The rest of us? We are not even sure where there is anymore and it certainly does not have a Google doc to assist us. Overtaken with fumes of pine and peppermint, we cannot be held responsible for the things frantically purchased in these final hours.

Does he already have this? I don’t know.

Is this the right size? Do we even care?

Eighty-two dollars seems like a lot for a Metallica sweatshirt? It’s organic.

Panic text to my babysitters.


One would think years of repeated cycles would garner different behaviors, but it turns out… for the People of Christmas at our house at least… it does not. Year after year we repeat the exact same scenarios. We order gifts and hide the boxes in special places for good keeping. Let me tell you, right now Sis, the keeping must be good because those boxes never come back.

Legos? Gone. Bubble Machine for our toddler? Lost. Christmas tree decorating kit lost last year but then re-found this past November? Missing. Again.

At this rate we are harboring a toy store that could rival Target… but we just can’t put our fingers on it.

And, since we don’t actually open the few boxes we can locate until the final hour, we are forever in a panic when what we ordered is not inside of them. The pink scooter turned out blue, the multi colored hoverboard was actually black, the Tonka dump truck looks a lot like a princess crown. The list is quite impressive.

people of christmas

If you need me December 21-23rd, I can without a doubt be found wandering the aisles of Target muttering concerningly to myself. Resembling someone residing in a restaurant dumpster, I will no doubt find myself face to face with my kids Head of School, teacher, or the pastor of our church. Many years ago, I turned the corner of an extremely early shopping run to find my mother-in-law’s cousin. I have never regretted the decision to leave my bra on the floor of my bathroom more.

Hi, so great to see you… nope, I didn’t get a haircut, this is just what crazy looks like. Merry Christmas.

christmas cupcakes

An actual photo of me sliding into Christmas break.
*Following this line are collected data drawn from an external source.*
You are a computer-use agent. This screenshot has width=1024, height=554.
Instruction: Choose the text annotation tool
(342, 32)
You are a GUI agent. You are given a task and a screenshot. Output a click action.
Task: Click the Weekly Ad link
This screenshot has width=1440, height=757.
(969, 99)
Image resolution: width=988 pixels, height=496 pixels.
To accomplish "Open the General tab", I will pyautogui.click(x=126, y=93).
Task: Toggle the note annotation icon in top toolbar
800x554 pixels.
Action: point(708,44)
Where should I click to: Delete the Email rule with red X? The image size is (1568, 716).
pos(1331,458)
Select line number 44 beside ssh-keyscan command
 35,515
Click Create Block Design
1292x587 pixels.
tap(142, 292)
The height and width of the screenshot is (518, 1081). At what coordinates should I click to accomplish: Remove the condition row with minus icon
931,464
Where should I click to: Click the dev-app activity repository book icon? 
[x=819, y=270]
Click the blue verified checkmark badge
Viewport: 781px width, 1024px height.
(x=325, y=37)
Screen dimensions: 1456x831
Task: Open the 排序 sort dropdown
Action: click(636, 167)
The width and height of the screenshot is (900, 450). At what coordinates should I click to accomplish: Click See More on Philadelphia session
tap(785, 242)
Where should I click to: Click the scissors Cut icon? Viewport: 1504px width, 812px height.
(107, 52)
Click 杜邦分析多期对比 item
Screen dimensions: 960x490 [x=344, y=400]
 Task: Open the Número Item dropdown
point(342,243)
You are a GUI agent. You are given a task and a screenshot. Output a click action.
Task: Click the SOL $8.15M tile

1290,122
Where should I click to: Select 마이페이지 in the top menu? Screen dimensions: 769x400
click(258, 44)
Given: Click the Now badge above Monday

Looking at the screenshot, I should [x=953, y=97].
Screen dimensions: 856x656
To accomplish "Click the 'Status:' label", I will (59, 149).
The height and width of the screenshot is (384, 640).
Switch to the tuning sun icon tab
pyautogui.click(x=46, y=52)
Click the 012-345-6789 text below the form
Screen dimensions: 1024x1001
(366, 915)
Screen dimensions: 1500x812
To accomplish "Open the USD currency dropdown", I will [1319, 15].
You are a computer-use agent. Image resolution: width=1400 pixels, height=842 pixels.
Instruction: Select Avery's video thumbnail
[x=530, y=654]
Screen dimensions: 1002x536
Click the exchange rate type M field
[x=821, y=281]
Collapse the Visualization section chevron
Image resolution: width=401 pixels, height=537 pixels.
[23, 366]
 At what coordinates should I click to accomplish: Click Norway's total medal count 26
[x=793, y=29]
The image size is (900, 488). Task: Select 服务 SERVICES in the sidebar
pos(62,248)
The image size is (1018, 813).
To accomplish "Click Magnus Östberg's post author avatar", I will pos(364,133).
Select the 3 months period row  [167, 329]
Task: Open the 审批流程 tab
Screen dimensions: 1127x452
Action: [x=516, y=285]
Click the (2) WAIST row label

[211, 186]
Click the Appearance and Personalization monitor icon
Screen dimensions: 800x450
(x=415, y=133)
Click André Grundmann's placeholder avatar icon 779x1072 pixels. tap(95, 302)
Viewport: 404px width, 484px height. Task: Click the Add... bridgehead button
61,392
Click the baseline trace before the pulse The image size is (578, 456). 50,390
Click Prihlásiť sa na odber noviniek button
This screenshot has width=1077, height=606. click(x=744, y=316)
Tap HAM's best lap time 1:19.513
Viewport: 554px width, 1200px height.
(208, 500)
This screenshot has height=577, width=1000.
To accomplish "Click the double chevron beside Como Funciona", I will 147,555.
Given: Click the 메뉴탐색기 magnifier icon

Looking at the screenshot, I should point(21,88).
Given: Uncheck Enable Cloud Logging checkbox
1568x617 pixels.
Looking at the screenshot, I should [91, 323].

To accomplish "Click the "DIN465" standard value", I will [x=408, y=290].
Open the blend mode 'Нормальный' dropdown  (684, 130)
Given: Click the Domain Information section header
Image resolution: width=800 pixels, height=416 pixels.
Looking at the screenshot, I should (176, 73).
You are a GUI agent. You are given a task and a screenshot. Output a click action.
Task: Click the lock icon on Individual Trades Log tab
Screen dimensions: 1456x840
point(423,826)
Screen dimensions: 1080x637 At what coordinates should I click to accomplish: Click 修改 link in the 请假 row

The last-minute unboxing technique not only leads to wrong, sometimes it leads to just plain missing. This is how I ended up on the phone with the American Girl Doll customer service at midnight on December 23rd.

Hi! Merry Christmas! I’m calling because my email says an order was delivered in November, but I’m just now noticing it is actually not here. Yes, I’ve checked all the places and I just don’t think it ever came.

After 20 minutes of back and forth we decided to recheck the delivery information. Turned out I had the order delivered to our previous address across town. My husband hopped in his truck and emerged from the chaos that is last minute Christmas shopping traffic 30 minutes later with an untouched package. Waiting for us since November. A Christmas miracle indeed.

Regardless if your method of these final hours includes Hallmark and hot coco or elbows thrown at the 8 a.m. opening of Target, I have come to realize it all seems to work itself out in the end. Often the “must haves” we splurge on are overshadowed by the finds from Five Below. People of Christmas, the real gift is the joy of being together… one day my kids will figure that out too, but until then, if you need me… I’ll be in the attic.